Creativity Explored, a premier nonprofit visual arts center for artists with developmental disabilities, presents Exposed, a six-artist exhibition exploring and celebrating the human form.
Gallery and Exhibitions Manager Amy Auerbach and Gallery Associate Stephanie Rudd co-curated the exhibition, which highlights the work of artists who routinely represent the nude figure in various media. The exhibition’s theme was particularly inspired by Antonio Benjamin, whose extensive work in the genre was recently recognized with a book, Book of Nudes, published by Books for All Press.
The exhibition also includes artwork in a variety of media by Andrew Bixler, Camille Holvoet, José Nuñez, Thomas Pringle, and Kate Thompson. Benjamin first began to create his iconic nude drawings – most often in chocolate, vanilla, and strawberry “flavors” – “because I wanted to show people what bodies look like without clothes on them.” In conjunction with the exhibition, Creativity Explored will introduce a new product, a set of enamel lapel pins featuring Benjamin’s “flavored” breasts.

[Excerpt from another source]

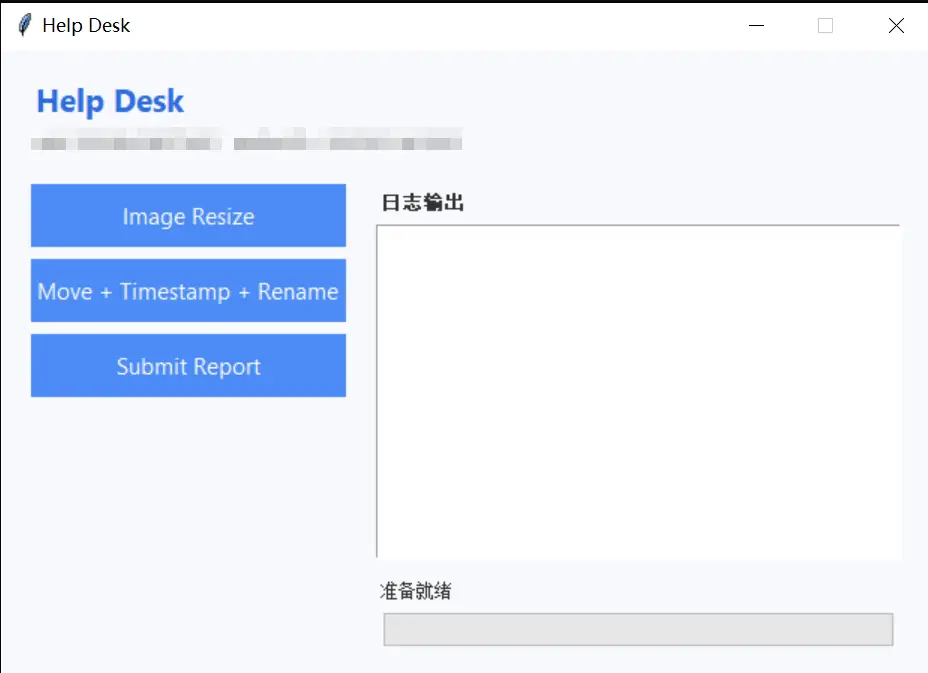Open the Image Resize tool

188,216
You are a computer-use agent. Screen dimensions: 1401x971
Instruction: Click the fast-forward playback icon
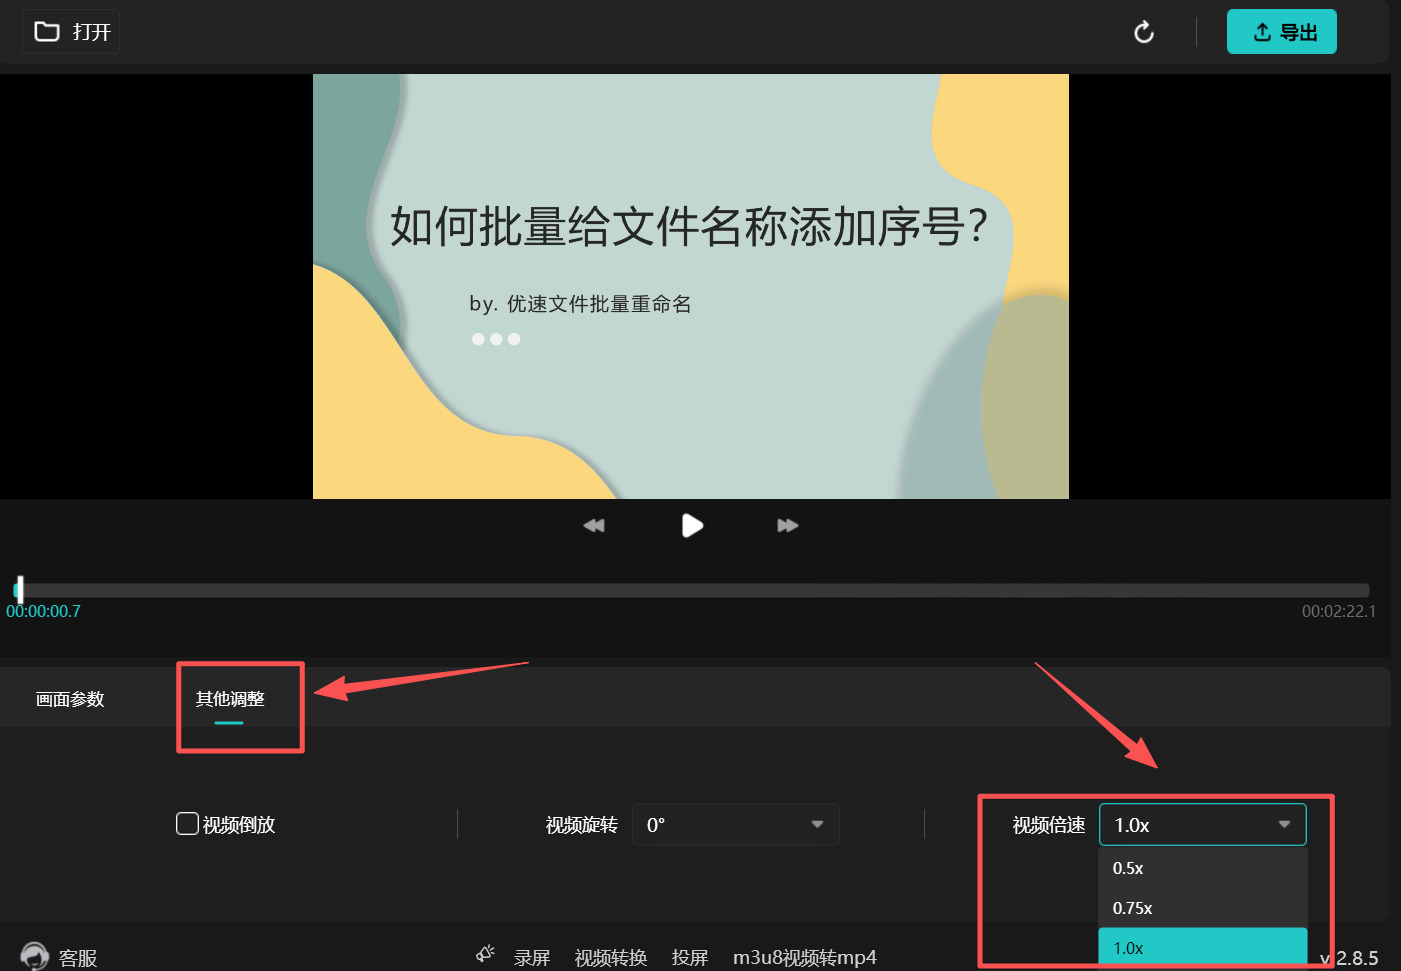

Rudd points out that while historically, art has been a vehicle for idealizing mainstream notions of female and male beauty, much of the artwork in this show challenge those norms. “I don’t draw people skinny,” Benjamin explains, “I want to make people just how I see them.” One of Benjamin’s large-scale works in the show features a woman “with huge legs and these thick ankles,” Auerbach describes, “There’s a fascinating sense of scale and weight.”
Benjamin’s work, like that of all of the other artists except for Thomas Pringle, is created without using models or reference images. Bixler, whose set of ceramics depicting vintage naked ladies” was also a major inspiration for the show, explains, “I’ve already seen [live nude figure models] before when I took a college art class. I just draw from my head.”
Camille Holvoet’s artwork perhaps most closely reflects the curators’ vision for a show that considers the vulnerability of being naked. Describing the wooden cut-outs she created, including one based on an earlier self-portrait, Holvoet says, “I made a male and a female justby my imagination – and a fat goddess from my [self-portrait] from January 2013. I want to make another one that is 180 [pounds], a skinny one of me, Camille.” Laughing, she adds, “Maybe 170 [pounds], like a little, little skinny one!”
While the exhibition is not overtly sexual per se, Auerbach and Rudd do hope that audiences will consider the experiences of people with developmental disabilities vis-à-vis nudity and sexuality. “People might not necessarily expect artists with disabilities to think about this topic, but there’s no reason why having a developmental disability stops you from thinking about sexuality and nudity,” Auerbach says.
For Thomas Pringle, the reason to paint nudes is clear, “I like to paint naked women because they’re prettier than men,” he says. “I don’t know why so many artists have done naked women, but I have an idea: I think they have the same reason as me.”
Exposed is a robust exhibition that is sure to provoke thought. "Everyone is born like this, naked, with private parts," Holvoet advises. "Put that in the newspaper, and tell people to come to the show."